- Opening Delimiter -

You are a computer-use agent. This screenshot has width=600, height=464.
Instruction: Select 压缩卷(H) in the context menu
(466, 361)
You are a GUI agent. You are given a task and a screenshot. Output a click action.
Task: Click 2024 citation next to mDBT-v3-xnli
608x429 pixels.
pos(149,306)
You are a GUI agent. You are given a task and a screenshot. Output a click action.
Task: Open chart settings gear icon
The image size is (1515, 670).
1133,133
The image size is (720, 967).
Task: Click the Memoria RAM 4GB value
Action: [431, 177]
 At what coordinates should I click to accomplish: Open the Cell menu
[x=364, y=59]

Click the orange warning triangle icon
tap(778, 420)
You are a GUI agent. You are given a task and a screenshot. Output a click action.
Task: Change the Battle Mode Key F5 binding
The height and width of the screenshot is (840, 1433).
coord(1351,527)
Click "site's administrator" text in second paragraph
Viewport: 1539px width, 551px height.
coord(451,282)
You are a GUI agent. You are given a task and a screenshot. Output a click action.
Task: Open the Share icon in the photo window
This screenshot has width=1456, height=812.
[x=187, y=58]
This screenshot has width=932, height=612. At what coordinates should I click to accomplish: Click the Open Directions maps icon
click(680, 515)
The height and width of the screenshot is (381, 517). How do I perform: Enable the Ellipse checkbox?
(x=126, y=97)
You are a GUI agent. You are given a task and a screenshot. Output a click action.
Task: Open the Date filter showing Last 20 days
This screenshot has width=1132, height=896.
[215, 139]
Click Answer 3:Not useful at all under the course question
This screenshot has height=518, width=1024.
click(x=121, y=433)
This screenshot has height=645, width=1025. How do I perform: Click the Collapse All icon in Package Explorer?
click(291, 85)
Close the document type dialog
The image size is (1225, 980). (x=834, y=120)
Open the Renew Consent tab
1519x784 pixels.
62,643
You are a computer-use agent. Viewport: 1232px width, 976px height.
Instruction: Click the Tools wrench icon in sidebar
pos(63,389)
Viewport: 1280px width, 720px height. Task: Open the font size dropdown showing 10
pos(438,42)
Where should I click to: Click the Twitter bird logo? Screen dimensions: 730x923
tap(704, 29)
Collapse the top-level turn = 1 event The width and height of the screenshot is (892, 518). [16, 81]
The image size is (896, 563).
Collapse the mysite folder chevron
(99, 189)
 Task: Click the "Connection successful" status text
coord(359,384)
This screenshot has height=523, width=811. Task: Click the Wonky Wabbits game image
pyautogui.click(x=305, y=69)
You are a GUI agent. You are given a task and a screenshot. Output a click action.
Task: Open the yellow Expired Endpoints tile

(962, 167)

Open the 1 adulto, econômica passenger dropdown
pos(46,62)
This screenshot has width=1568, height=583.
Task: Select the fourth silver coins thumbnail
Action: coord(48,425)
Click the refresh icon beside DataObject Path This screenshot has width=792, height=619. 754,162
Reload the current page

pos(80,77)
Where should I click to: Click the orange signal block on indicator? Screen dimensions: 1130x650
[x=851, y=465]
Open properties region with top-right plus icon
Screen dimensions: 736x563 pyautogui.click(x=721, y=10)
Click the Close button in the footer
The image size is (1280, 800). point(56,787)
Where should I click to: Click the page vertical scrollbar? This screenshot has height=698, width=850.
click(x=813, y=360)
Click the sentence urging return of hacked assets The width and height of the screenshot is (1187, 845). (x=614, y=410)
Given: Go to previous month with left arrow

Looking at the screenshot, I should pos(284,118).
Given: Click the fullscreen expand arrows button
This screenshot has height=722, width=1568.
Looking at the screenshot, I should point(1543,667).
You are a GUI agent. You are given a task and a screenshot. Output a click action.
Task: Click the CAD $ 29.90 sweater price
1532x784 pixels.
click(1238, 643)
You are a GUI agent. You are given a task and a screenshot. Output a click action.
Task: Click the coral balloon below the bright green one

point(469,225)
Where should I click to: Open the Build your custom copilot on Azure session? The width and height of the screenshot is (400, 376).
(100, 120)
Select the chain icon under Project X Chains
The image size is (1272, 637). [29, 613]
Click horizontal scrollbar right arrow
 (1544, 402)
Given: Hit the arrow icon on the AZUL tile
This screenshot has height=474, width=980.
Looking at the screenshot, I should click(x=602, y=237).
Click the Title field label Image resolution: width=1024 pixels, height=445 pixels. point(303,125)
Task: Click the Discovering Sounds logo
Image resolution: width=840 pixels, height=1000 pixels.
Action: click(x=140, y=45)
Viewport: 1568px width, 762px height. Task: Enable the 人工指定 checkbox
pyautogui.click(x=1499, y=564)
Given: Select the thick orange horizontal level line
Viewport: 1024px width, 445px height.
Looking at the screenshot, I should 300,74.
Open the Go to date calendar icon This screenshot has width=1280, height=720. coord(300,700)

- Closing Delimiter -

-- What you should do --
The string "level" may occur in the listing; show every line where it does.

-- Task result --
Collapse the top-level turn = 1 event The width and height of the screenshot is (892, 518). [16, 81]
Given: Select the thick orange horizontal level line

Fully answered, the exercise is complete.